→ Instructions to follow: Nothing but the lines from the one with "Viewport: 345px width, 352px" through the end of the material should be retyped, word for word and without pictures.
(Given data Opens)
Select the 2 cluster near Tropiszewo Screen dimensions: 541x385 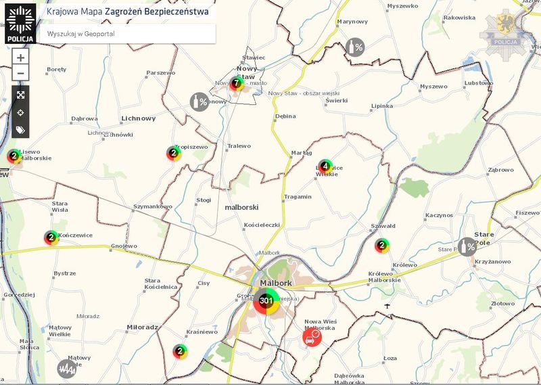click(174, 154)
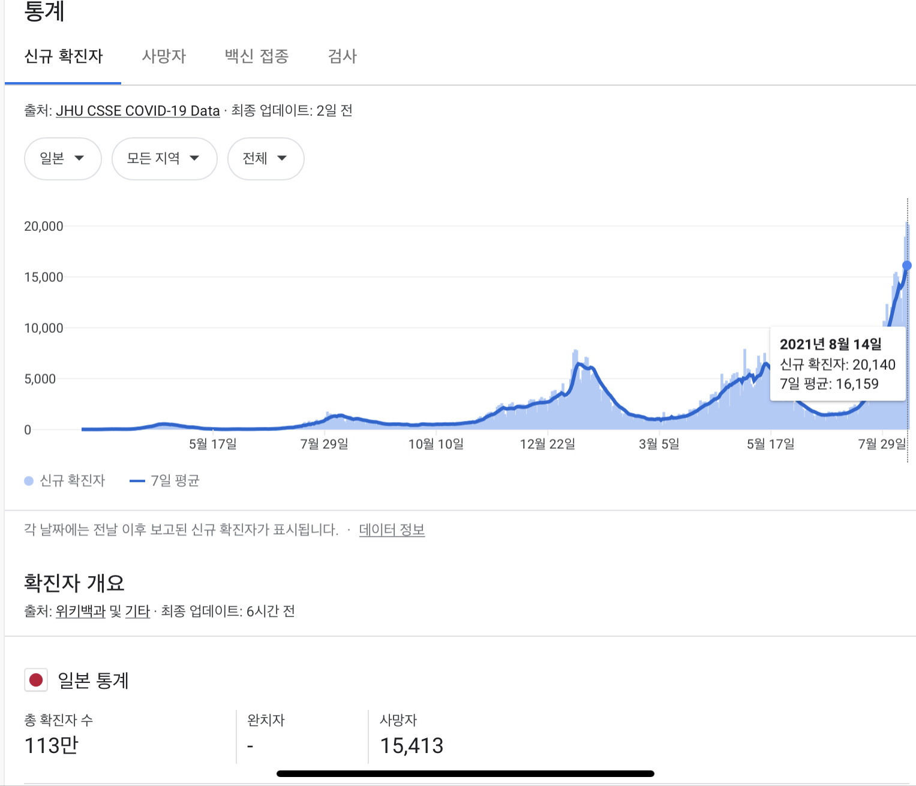
Task: Expand the 일본 country dropdown
Action: (x=62, y=158)
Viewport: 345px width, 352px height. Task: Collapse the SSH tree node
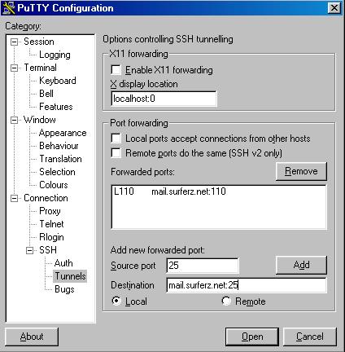(x=29, y=250)
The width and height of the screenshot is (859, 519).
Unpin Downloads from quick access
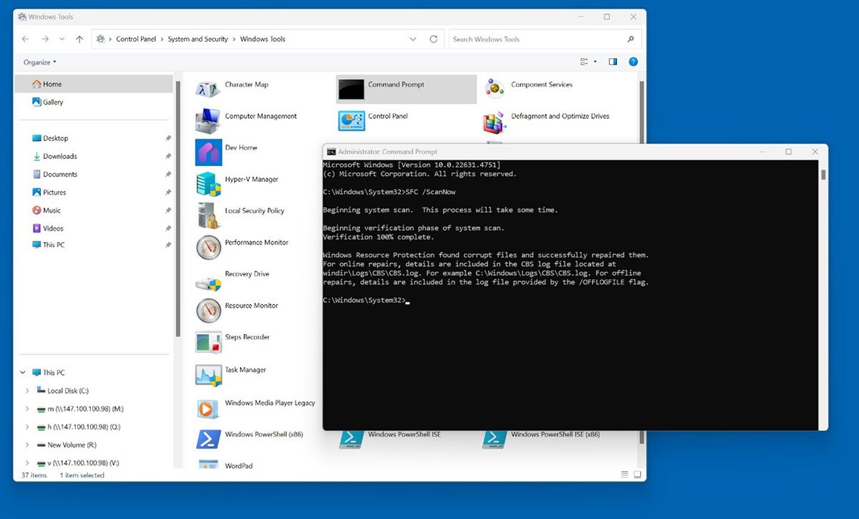click(x=168, y=156)
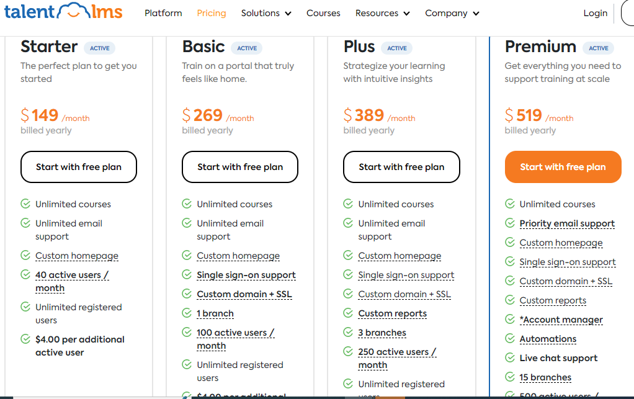
Task: Select the Pricing nav link
Action: pos(212,13)
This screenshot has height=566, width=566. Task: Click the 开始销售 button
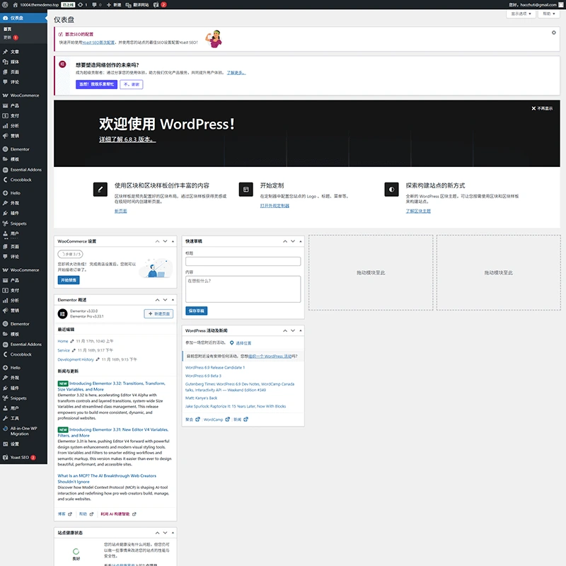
(Given data Closes)
→ Answer to this exercise:
Viewport: 345px width, 352px height. Task: Collapse the SSH tree node
(x=29, y=250)
The width and height of the screenshot is (859, 519).
Unpin Downloads from quick access
click(x=168, y=156)
Task: Select the Pricing nav link
Action: pos(212,13)
This screenshot has height=566, width=566. Task: Click the 开始销售 button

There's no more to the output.